あやかしの癒し子〜祓い屋の出来損ないは、鬼の王の最愛〜

 一瞬。
 その場の空気が止まる。

 「……何ですって?」

 母が目を見開く。

 父の表情も険しくなった。

 「奈津」
 
 ”余計なことを言うな”と圧をかけるような声音。

 昔なら、それだけで身体が竦んでいた。

 けれど奈津は俯かなかった。
 顔を上げ、まっすぐ前を見据える。

 「私は、同行しません」

 綾乃の笑みが、僅かに引き攣る。

 それでもすぐに、何事もなかったように微笑んだ。

 「どうしたの、お姉様?」

 綾乃が優雅に歩み寄る。

 「いつものように、ただ頷けばいいのよ。

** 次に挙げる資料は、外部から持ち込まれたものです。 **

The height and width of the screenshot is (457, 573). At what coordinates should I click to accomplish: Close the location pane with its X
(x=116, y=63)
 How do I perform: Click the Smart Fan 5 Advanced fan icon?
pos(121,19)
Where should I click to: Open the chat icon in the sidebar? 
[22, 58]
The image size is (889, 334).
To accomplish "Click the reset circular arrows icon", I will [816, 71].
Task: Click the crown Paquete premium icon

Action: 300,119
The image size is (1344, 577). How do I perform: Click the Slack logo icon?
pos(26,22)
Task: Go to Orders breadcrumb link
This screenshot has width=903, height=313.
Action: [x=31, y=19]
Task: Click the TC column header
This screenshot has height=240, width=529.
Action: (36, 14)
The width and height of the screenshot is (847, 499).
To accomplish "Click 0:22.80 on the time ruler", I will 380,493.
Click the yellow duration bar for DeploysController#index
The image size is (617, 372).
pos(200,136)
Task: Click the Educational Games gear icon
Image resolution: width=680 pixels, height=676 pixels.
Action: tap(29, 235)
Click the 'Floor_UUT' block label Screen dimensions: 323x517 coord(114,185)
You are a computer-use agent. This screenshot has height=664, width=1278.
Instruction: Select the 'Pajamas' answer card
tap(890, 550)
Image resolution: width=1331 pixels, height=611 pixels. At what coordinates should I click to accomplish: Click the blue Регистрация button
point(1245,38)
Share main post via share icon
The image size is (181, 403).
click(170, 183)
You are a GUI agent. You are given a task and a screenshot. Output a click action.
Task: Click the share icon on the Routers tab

ほら」

 耳元へ落ちる甘い声と共に。

 ぞわり、と。
 冷たい霊力が、奈津の身体へ流れ込んだ。

 「っ……」

 奈津の呼吸が乱れる。

 霊力は本来、妖を祓うための力だ。
 けれど力の弱い人間に向ければ、それだけで圧になる。

 身体が重い。
 立っているだけで苦しい。

 「あら、大丈夫? 顔色が悪いみたい」

 短い呼吸を繰り返す奈津を見て、綾乃は心配そうに眉を下げた。
 そっと手を取り、そこから更に力を流し込む。
 
 不出来な姉を気に掛ける、優秀でお優しい妹。
 その仮面が剥がれ落ちることはない。

 「ねぇ、お姉様」

 甘い毒を流し込むように、綾乃が囁く。

 「これ以上、恥を晒さないで?」

 奈津の足が震える。

 苦しい。
 呼吸が荒くなり、今にも膝から崩れ落ちそうだった。

 けれど。
 もう、負けたくなかった。
 
 綾乃の手を振りほどく。
 そして冷たく震える指で、胸元の勾玉を握り締めた。

 その瞬間。
 奈津の手のひらの中で、まるで意思を持つかのように勾玉が跳ねる。
 そして、強い光を放った。
 
 ――ぞわり。
 空気が変わる。

 濃密な瘴気が、一気に広間を満たした。
 
 氷のような悪寒が、背筋を這う。

 ざわめいていた会場が、一瞬で静まり返った。

 押しつぶされそうなほどの圧。
 その場にいる誰もが、息を呑んだ。

 「ひっ……!?」
 
 どこからともなく悲鳴が漏れる。
 窓ガラスがけたたましい音とともに震えた。
 灯りが明滅する。

 次の瞬間。
 
 奈津の身体が、強く引き寄せられた。

 ふわり、と白銀の髪が視界を掠める。

 この気配を、この温もりを、知っている。

 「……紫鬼、様……?」

 奈津の傍らに、紫鬼がいた。
 
 出会った時から変わらない紫の瞳が、奈津を見つめている。

 「だから、危なっかしいと言ったんだ」

 その低い声は、いつものように淡々としている。
 それでも紫鬼の腕は、奈津を守るように強く抱き寄せていた。

 「……どうして……?」

 震える声で問いかける。
 
 紫鬼は、まだ淡く光を放つ勾玉へ触れた。